### The problem
The full listing below should be repeated exactly.
/---
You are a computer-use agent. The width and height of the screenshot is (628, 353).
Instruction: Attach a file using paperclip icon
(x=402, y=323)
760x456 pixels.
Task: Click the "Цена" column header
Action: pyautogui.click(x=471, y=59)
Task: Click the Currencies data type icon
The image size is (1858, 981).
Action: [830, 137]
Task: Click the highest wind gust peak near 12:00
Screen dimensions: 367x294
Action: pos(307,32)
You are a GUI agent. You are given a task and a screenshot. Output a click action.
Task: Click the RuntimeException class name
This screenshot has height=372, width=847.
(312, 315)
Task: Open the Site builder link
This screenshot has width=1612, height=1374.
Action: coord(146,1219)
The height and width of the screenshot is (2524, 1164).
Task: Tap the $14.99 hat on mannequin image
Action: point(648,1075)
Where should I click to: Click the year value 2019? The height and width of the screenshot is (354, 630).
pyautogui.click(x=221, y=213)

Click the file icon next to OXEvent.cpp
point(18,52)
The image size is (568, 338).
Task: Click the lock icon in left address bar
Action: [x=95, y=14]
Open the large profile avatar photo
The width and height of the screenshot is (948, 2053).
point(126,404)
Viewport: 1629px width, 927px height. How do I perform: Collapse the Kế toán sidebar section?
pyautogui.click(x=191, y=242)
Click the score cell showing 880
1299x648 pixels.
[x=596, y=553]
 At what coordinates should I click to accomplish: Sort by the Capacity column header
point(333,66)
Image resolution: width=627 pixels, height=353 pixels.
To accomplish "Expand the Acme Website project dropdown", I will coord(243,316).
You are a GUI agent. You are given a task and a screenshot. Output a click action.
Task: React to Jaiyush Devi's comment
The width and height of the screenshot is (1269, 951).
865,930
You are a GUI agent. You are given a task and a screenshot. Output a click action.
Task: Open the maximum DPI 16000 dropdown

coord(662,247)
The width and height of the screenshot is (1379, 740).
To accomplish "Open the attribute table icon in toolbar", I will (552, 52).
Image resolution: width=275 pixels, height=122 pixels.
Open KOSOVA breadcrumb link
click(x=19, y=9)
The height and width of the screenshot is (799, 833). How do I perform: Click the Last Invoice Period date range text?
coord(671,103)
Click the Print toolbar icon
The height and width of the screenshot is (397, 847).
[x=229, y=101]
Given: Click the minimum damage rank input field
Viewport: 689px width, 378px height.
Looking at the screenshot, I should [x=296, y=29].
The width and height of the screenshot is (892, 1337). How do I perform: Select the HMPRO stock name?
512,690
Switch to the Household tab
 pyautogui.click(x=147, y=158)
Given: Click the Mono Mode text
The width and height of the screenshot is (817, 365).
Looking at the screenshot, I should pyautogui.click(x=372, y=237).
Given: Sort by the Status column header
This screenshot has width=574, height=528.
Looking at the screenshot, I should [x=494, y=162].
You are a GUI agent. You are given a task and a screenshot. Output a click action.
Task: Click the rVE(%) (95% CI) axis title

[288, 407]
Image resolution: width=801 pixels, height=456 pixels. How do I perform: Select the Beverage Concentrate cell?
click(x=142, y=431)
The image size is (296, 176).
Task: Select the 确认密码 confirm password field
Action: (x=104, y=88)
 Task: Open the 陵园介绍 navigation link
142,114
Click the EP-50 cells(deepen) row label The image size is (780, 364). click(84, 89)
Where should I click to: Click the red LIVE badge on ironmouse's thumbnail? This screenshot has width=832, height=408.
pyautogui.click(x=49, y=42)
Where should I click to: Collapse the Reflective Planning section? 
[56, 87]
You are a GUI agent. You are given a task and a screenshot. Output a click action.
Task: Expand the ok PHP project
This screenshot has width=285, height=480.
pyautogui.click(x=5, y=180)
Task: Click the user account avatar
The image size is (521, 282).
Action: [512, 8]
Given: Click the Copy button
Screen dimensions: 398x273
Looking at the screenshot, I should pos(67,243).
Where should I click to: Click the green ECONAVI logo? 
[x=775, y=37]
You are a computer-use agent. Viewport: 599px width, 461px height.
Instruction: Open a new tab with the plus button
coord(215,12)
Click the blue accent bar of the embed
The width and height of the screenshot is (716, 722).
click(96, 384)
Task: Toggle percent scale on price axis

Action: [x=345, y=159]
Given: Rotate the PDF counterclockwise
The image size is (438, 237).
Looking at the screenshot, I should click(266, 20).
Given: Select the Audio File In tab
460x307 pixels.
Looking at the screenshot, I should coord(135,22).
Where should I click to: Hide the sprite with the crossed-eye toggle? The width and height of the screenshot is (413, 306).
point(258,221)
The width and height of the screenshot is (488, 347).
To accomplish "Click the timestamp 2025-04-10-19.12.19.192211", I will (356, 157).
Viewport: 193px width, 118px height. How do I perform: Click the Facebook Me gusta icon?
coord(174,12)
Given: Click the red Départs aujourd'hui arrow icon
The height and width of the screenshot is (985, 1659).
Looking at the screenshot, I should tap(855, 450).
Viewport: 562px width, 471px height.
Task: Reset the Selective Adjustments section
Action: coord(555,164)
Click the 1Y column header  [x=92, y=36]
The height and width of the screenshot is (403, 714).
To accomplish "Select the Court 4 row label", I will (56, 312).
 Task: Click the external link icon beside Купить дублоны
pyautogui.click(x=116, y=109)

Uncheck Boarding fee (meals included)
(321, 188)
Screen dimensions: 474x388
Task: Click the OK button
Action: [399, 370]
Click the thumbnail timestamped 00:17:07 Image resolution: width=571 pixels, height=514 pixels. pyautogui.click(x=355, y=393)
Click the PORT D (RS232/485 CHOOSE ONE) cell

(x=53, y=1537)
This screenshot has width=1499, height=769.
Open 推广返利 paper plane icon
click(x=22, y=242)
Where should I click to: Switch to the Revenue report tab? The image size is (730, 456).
\---
### Solution
You are a computer-use agent. The width and height of the screenshot is (628, 353).
Instruction: Attach a file using paperclip icon
(x=402, y=323)
760x456 pixels.
Task: Click the "Цена" column header
Action: pyautogui.click(x=471, y=59)
Task: Click the Currencies data type icon
The image size is (1858, 981).
Action: [830, 137]
Task: Click the highest wind gust peak near 12:00
Screen dimensions: 367x294
Action: pos(307,32)
You are a GUI agent. You are given a task and a screenshot. Output a click action.
Task: Click the RuntimeException class name
This screenshot has height=372, width=847.
(312, 315)
Task: Open the Site builder link
This screenshot has width=1612, height=1374.
Action: coord(146,1219)
The height and width of the screenshot is (2524, 1164).
Task: Tap the $14.99 hat on mannequin image
Action: point(648,1075)
Where should I click to: Click the year value 2019? The height and width of the screenshot is (354, 630).
pyautogui.click(x=221, y=213)

Click the file icon next to OXEvent.cpp
point(18,52)
The image size is (568, 338).
Task: Click the lock icon in left address bar
Action: [x=95, y=14]
Open the large profile avatar photo
The width and height of the screenshot is (948, 2053).
point(126,404)
Viewport: 1629px width, 927px height. How do I perform: Collapse the Kế toán sidebar section?
pyautogui.click(x=191, y=242)
Click the score cell showing 880
1299x648 pixels.
[x=596, y=553]
 At what coordinates should I click to accomplish: Sort by the Capacity column header
point(333,66)
Image resolution: width=627 pixels, height=353 pixels.
To accomplish "Expand the Acme Website project dropdown", I will coord(243,316).
You are a GUI agent. You are given a task and a screenshot. Output a click action.
Task: React to Jaiyush Devi's comment
The width and height of the screenshot is (1269, 951).
865,930
You are a GUI agent. You are given a task and a screenshot. Output a click action.
Task: Open the maximum DPI 16000 dropdown

coord(662,247)
The width and height of the screenshot is (1379, 740).
To accomplish "Open the attribute table icon in toolbar", I will (552, 52).
Image resolution: width=275 pixels, height=122 pixels.
Open KOSOVA breadcrumb link
click(x=19, y=9)
The height and width of the screenshot is (799, 833). How do I perform: Click the Last Invoice Period date range text?
coord(671,103)
Click the Print toolbar icon
The height and width of the screenshot is (397, 847).
[x=229, y=101]
Given: Click the minimum damage rank input field
Viewport: 689px width, 378px height.
Looking at the screenshot, I should [x=296, y=29].
The width and height of the screenshot is (892, 1337). How do I perform: Select the HMPRO stock name?
512,690
Switch to the Household tab
 pyautogui.click(x=147, y=158)
Given: Click the Mono Mode text
The width and height of the screenshot is (817, 365).
Looking at the screenshot, I should pyautogui.click(x=372, y=237).
Given: Sort by the Status column header
This screenshot has width=574, height=528.
Looking at the screenshot, I should [x=494, y=162].
You are a GUI agent. You are given a task and a screenshot. Output a click action.
Task: Click the rVE(%) (95% CI) axis title

[288, 407]
Image resolution: width=801 pixels, height=456 pixels. How do I perform: Select the Beverage Concentrate cell?
click(x=142, y=431)
The image size is (296, 176).
Task: Select the 确认密码 confirm password field
Action: (x=104, y=88)
 Task: Open the 陵园介绍 navigation link
142,114
Click the EP-50 cells(deepen) row label The image size is (780, 364). click(84, 89)
Where should I click to: Click the red LIVE badge on ironmouse's thumbnail? This screenshot has width=832, height=408.
pyautogui.click(x=49, y=42)
Where should I click to: Collapse the Reflective Planning section? 
[56, 87]
You are a GUI agent. You are given a task and a screenshot. Output a click action.
Task: Expand the ok PHP project
This screenshot has width=285, height=480.
pyautogui.click(x=5, y=180)
Task: Click the user account avatar
The image size is (521, 282).
Action: [512, 8]
Given: Click the Copy button
Screen dimensions: 398x273
Looking at the screenshot, I should pos(67,243).
Where should I click to: Click the green ECONAVI logo? 
[x=775, y=37]
You are a computer-use agent. Viewport: 599px width, 461px height.
Instruction: Open a new tab with the plus button
coord(215,12)
Click the blue accent bar of the embed
The width and height of the screenshot is (716, 722).
click(96, 384)
Task: Toggle percent scale on price axis

Action: [x=345, y=159]
Given: Rotate the PDF counterclockwise
The image size is (438, 237).
Looking at the screenshot, I should click(266, 20).
Given: Select the Audio File In tab
460x307 pixels.
Looking at the screenshot, I should coord(135,22).
Where should I click to: Hide the sprite with the crossed-eye toggle? The width and height of the screenshot is (413, 306).
point(258,221)
The width and height of the screenshot is (488, 347).
To accomplish "Click the timestamp 2025-04-10-19.12.19.192211", I will (356, 157).
Viewport: 193px width, 118px height. How do I perform: Click the Facebook Me gusta icon?
coord(174,12)
Given: Click the red Départs aujourd'hui arrow icon
The height and width of the screenshot is (985, 1659).
Looking at the screenshot, I should tap(855, 450).
Viewport: 562px width, 471px height.
Task: Reset the Selective Adjustments section
Action: coord(555,164)
Click the 1Y column header  [x=92, y=36]
The height and width of the screenshot is (403, 714).
To accomplish "Select the Court 4 row label", I will (56, 312).
 Task: Click the external link icon beside Купить дублоны
pyautogui.click(x=116, y=109)

Uncheck Boarding fee (meals included)
(321, 188)
Screen dimensions: 474x388
Task: Click the OK button
Action: [399, 370]
Click the thumbnail timestamped 00:17:07 Image resolution: width=571 pixels, height=514 pixels. pyautogui.click(x=355, y=393)
Click the PORT D (RS232/485 CHOOSE ONE) cell

(x=53, y=1537)
This screenshot has width=1499, height=769.
Open 推广返利 paper plane icon
click(x=22, y=242)
Where should I click to: Switch to the Revenue report tab? The image size is (730, 456).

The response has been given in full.